What is your greatest strength

If someone asked you to name your greatest strength, what would you reply? Apparently for President John F. Kennedy, it was his curiosity. That answer might seem surprising for some, but not all. Albert Einstein was said to have insisted that he had no special talents …. He was only passionately curious. Eleanor Roosevelt also held inquisitiveness in high regard: “I think, at a child’s birth, if a mother could ask a fairy godmother to endow it with the most useful gift, that gift would be curiosity.”

Are you wondering why curiosity might be so highly viewed? Well, on a very basic level, learning about our environment, and how to access food and keep ourselves safe are vital to our survival. But after that, curiosity can also take us to a new level of understanding of our environment by encouraging us to explore new ways of doing things, solve problems and investigate possibilities. And then there’s my favourite side of curiosity, which is so prevalent in children: the wide-eyed sense of wonderment that helps us to grow and expand our lives.

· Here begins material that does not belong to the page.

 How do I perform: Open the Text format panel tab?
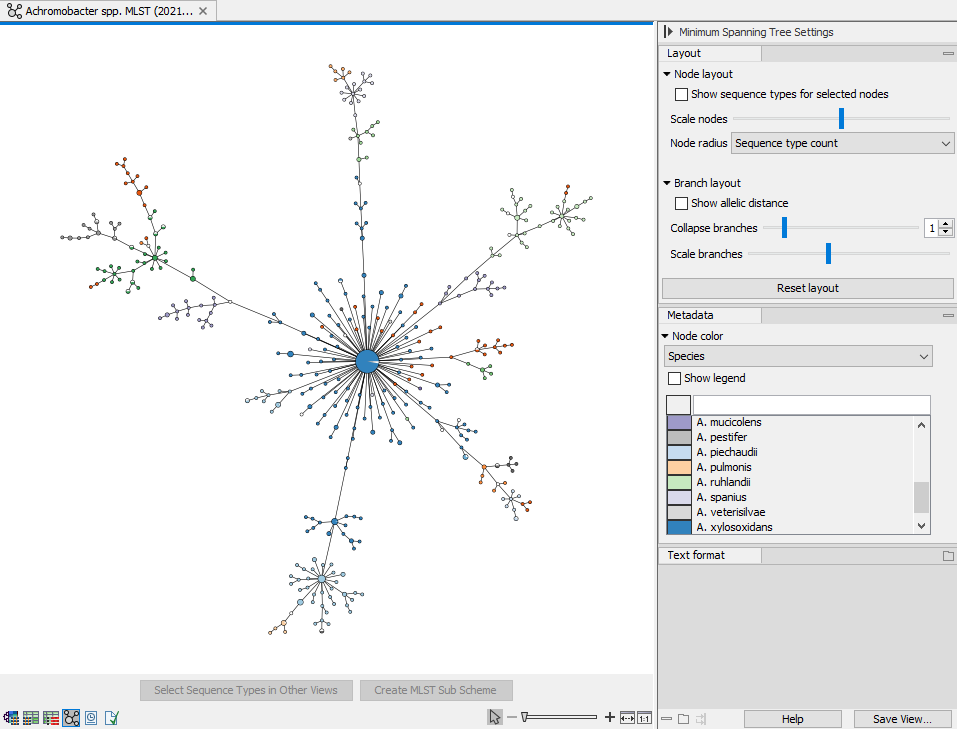pyautogui.click(x=696, y=555)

What I want to know is why so many of us lose our curiosity and can even shut it down as we grow older. This question is particularly relevant in our current social and political environment. I’m not just talking about the U.K. or U.S., but the entire world. There seems to be a general lack of curiosity, understanding and even regard for those who are different from us.

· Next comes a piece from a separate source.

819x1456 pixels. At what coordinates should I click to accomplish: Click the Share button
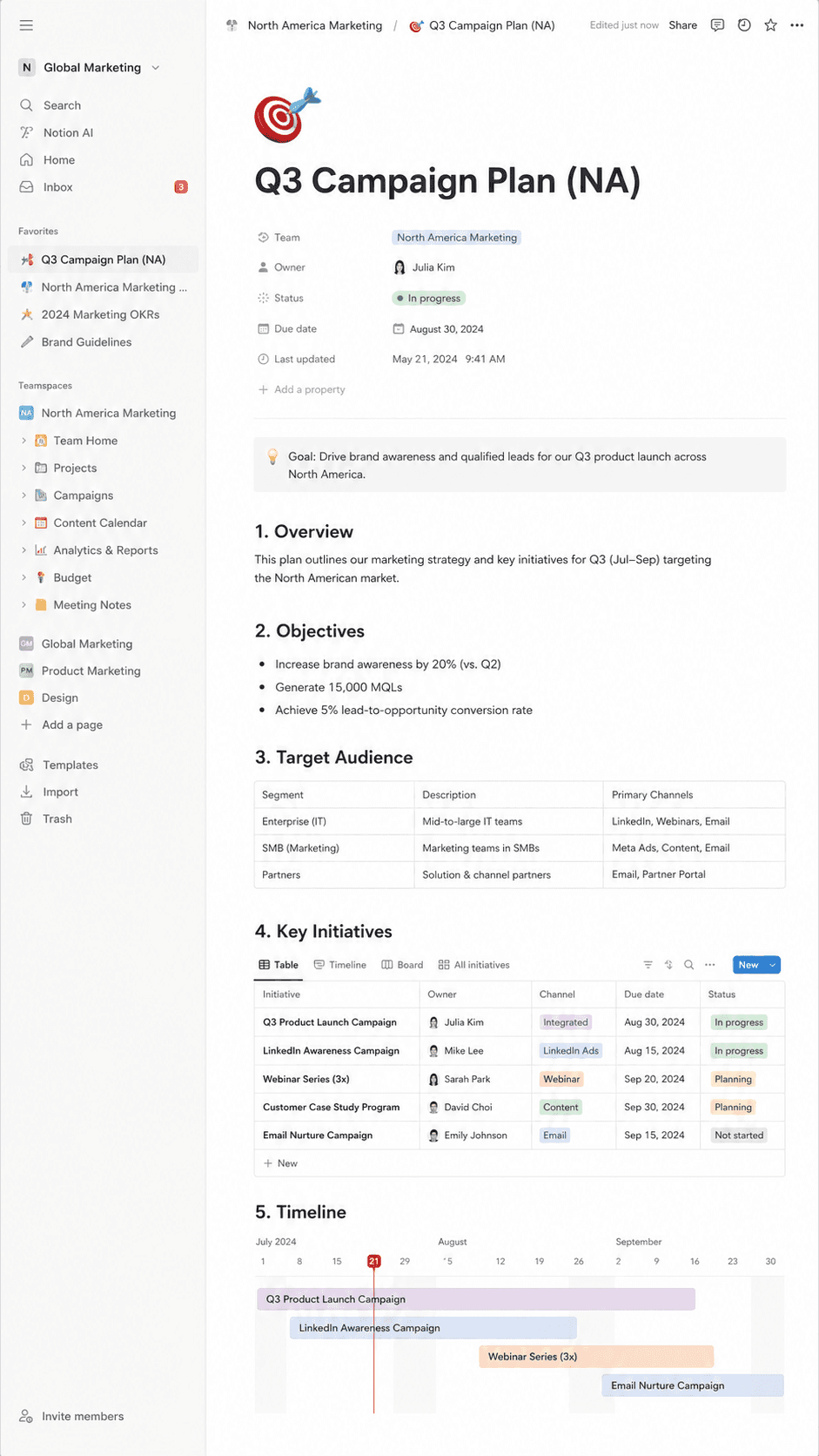point(683,25)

Our world is made up of different continents, countries, races, languages, cultures, religions, etc. The human race is far from homogenous and that’s the beauty and vastness of it. It saddens me that many are threatened and repelled by these differences. What if we could just allow ourselves to be curious about them instead? That’s my question for you this week,. I invite you to be curious about things that are different from you or your way of thinking. You don’t have to adopt or take it as yours. What if you just accept that this difference exists and respect it for exactly what it is.

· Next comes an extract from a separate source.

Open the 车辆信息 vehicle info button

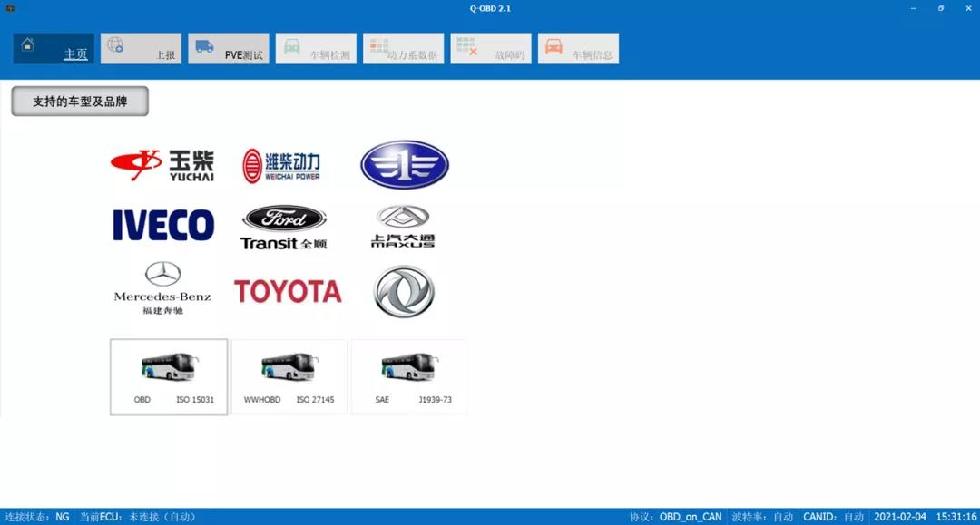[x=578, y=48]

Here’s a little poetic reminder from Rudyard Kipling that might help you to become more comfortable with differences and curiosity:

“I have six honest serving men
They taught me all I knew.
I call them Why and When and Where
And How and What and Who.”

And I’ll close with one more citation that I hope will bring a smile. Don’t worry “that curiosity killed the cat.” One ending to this proverb goes “but satisfaction brought him back”!